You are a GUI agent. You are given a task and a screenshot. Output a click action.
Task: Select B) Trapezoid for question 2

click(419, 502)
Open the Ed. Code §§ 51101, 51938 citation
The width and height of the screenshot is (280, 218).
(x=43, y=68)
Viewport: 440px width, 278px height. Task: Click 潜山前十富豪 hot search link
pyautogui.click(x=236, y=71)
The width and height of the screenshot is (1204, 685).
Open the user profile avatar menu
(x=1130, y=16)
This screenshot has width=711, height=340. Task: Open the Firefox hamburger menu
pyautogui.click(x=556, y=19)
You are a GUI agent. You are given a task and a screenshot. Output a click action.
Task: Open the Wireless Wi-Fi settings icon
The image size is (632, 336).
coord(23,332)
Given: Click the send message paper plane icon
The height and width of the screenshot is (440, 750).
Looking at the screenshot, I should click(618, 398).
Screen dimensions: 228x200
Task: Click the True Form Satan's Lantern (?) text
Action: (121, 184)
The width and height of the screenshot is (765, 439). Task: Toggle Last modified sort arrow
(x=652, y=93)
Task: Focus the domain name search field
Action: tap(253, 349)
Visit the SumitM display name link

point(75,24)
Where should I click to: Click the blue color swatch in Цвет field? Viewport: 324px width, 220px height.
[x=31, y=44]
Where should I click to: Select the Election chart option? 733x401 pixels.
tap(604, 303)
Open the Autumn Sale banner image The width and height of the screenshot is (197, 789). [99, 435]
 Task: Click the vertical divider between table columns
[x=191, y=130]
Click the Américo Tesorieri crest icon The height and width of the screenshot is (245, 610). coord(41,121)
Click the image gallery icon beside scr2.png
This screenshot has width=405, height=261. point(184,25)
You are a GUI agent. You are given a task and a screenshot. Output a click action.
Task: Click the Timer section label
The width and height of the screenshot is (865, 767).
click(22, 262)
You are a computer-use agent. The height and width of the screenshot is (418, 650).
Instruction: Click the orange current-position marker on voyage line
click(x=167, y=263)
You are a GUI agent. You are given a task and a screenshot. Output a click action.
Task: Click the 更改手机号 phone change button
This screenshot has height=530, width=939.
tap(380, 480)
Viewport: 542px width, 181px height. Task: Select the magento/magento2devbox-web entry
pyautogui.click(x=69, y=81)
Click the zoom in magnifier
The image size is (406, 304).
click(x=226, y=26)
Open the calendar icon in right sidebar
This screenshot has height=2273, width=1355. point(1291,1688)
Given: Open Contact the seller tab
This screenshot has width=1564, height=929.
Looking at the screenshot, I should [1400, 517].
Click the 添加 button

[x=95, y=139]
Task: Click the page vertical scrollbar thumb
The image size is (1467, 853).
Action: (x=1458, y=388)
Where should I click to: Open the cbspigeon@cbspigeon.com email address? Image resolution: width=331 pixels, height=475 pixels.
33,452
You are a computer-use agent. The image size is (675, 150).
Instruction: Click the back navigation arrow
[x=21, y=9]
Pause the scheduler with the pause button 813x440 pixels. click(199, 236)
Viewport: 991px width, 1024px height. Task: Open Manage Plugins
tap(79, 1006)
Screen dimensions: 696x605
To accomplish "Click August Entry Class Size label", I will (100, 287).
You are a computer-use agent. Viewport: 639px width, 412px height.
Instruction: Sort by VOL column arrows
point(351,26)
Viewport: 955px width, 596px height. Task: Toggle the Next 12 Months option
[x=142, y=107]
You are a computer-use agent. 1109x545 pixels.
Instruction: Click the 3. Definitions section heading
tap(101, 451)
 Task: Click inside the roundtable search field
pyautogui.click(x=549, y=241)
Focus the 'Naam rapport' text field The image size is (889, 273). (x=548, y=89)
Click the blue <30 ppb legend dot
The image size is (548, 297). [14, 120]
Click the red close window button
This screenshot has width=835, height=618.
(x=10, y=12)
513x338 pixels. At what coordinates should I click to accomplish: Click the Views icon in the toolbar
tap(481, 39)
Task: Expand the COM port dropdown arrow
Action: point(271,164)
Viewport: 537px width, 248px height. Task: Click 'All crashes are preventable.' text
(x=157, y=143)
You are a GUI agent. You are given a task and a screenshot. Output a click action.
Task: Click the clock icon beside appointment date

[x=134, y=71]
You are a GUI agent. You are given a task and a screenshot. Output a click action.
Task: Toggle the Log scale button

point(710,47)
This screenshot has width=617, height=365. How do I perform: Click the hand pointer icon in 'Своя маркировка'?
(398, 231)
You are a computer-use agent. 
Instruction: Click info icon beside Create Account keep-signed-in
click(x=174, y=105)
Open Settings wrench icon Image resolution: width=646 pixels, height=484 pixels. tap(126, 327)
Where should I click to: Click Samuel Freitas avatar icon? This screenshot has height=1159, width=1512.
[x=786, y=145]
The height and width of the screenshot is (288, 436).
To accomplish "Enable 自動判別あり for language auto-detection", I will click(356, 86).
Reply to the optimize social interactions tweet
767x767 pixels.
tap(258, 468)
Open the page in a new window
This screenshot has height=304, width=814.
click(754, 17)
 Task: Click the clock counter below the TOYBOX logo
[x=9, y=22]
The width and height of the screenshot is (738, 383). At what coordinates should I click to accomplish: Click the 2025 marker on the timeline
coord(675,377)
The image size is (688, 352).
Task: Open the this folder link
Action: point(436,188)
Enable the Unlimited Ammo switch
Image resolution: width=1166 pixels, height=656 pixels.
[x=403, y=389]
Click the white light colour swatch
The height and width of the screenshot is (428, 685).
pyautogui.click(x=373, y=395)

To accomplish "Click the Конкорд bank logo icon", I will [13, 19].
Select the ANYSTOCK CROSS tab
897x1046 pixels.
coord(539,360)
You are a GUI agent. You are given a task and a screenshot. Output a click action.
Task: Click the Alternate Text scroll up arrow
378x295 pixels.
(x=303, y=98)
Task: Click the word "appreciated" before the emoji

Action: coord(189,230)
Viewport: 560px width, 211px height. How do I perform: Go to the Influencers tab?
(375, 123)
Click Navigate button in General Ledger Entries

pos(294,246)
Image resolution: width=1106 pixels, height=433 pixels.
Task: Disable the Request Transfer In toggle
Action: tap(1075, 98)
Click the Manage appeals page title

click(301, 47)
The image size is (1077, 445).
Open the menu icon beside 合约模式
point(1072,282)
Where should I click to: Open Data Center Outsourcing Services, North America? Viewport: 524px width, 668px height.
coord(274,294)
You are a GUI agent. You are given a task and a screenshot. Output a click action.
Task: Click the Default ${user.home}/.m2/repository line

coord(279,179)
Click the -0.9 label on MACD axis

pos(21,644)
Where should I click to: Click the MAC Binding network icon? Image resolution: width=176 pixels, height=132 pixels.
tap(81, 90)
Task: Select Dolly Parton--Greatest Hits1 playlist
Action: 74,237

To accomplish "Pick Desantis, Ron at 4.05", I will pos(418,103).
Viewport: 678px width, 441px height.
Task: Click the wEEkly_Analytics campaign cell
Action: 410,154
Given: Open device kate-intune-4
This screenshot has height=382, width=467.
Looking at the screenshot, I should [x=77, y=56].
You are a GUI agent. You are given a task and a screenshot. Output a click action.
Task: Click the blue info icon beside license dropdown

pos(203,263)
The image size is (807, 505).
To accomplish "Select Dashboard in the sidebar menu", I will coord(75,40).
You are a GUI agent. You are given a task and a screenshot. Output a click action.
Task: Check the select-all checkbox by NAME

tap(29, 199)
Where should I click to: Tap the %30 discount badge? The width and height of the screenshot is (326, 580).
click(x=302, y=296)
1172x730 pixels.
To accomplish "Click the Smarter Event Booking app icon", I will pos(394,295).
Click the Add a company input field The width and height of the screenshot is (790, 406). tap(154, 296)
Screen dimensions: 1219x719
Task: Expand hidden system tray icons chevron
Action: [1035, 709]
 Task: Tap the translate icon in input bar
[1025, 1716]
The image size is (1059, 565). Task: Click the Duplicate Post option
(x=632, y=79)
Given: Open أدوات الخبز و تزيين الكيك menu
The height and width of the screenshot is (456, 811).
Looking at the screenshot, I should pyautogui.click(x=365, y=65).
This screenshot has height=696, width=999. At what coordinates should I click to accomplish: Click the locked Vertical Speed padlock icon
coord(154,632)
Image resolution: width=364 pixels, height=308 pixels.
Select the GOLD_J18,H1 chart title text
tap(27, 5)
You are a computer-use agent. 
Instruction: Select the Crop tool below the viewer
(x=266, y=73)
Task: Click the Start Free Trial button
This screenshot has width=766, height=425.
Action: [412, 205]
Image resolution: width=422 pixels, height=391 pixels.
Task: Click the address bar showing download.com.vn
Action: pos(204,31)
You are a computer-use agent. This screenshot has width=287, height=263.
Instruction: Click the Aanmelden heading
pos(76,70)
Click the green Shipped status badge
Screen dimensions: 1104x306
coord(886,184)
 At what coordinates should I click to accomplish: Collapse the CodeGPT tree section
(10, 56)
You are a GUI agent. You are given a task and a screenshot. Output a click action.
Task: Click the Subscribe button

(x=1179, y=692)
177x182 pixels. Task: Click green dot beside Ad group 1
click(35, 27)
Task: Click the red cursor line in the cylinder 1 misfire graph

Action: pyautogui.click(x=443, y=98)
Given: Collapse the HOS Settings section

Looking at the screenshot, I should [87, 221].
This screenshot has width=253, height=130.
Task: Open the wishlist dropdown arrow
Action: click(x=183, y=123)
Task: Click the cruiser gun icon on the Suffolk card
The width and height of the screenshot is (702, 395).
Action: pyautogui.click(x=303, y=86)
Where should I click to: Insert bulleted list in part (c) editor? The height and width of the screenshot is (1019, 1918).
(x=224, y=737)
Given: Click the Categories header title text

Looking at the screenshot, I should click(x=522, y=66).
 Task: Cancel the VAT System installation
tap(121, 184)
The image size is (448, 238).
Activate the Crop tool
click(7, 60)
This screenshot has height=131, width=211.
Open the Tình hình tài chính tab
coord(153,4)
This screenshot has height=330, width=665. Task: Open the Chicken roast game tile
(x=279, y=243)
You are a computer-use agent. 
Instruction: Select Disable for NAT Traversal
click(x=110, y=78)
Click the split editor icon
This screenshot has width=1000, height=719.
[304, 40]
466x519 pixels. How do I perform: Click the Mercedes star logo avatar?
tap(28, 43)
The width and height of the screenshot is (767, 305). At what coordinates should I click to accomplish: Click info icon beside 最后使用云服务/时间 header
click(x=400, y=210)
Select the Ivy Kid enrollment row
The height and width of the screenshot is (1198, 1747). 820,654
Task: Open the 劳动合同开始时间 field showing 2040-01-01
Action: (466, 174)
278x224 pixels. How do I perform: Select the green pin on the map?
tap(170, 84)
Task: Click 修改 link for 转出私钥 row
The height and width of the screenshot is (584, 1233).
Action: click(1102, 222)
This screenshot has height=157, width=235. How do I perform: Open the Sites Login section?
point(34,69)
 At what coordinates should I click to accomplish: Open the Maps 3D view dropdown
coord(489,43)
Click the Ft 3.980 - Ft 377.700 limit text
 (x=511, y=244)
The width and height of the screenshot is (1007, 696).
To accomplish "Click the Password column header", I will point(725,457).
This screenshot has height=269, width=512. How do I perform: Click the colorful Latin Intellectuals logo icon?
──────────
When a line in the listing has the word "computer", return that line.

You are a computer-use agent. The height and width of the screenshot is (418, 650).
You are a computer-use agent. The image size is (675, 150).
You are a computer-use agent. Viewport: 639px width, 412px height.
You are a computer-use agent. 1109x545 pixels.
You are a computer-use agent. 
You are a computer-use agent. 
You are a computer-use agent. This screenshot has width=287, height=263.
You are a computer-use agent. 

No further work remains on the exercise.